**YOUR INSTRUCTIONS:**
Each line below with the string "checkbox" should be copied.

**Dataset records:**

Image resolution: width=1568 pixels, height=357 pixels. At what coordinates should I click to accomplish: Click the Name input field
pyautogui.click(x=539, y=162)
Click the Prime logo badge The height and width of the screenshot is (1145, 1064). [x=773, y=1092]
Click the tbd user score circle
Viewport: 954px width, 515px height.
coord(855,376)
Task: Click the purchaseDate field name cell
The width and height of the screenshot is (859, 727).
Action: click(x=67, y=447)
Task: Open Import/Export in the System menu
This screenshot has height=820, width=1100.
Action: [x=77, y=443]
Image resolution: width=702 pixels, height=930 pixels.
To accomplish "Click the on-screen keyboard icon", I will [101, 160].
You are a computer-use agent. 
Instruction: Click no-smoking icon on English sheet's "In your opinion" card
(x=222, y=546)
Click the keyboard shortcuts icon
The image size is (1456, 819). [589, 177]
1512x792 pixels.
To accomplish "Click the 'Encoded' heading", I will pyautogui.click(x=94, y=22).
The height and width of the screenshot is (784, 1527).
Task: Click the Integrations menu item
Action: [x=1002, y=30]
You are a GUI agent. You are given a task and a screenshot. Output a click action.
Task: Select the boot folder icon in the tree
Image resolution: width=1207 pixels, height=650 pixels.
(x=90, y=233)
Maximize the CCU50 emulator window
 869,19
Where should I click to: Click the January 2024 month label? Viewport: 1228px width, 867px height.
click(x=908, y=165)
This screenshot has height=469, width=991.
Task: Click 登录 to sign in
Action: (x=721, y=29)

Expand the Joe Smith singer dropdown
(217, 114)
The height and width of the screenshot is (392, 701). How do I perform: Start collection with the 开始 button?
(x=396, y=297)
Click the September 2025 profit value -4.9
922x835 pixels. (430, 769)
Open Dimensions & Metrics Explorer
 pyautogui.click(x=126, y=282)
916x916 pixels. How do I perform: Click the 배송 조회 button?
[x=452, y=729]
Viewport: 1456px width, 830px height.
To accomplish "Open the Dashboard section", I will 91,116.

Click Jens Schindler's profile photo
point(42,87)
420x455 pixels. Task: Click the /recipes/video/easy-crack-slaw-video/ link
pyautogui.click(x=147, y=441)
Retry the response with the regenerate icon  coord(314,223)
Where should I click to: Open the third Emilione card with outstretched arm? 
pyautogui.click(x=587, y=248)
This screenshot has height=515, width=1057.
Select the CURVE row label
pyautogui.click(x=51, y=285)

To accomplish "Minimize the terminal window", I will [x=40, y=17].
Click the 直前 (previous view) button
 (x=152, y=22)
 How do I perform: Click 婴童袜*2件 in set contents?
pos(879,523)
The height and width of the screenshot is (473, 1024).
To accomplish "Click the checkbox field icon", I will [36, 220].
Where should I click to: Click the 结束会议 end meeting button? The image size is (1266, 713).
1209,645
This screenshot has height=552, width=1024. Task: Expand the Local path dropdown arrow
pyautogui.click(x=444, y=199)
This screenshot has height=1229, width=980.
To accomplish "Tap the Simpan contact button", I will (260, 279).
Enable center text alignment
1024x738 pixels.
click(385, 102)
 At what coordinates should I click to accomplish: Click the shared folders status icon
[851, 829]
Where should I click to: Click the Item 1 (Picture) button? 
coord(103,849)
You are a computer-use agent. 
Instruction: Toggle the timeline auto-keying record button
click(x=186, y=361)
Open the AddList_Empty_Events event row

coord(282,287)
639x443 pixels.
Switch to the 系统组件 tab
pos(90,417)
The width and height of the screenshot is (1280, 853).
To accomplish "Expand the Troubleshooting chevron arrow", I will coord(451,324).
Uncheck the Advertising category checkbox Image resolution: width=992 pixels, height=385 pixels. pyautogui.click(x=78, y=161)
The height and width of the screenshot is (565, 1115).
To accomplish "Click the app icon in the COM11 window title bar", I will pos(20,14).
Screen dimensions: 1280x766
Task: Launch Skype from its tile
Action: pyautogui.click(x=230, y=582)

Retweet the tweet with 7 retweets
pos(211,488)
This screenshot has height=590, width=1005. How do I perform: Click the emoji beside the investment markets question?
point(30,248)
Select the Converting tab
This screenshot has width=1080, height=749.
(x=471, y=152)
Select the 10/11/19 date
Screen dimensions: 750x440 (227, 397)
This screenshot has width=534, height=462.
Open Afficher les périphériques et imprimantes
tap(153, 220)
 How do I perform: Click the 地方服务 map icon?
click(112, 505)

**WRITTEN REPLY:**
To accomplish "Click the checkbox field icon", I will [36, 220].
Uncheck the Advertising category checkbox Image resolution: width=992 pixels, height=385 pixels. pyautogui.click(x=78, y=161)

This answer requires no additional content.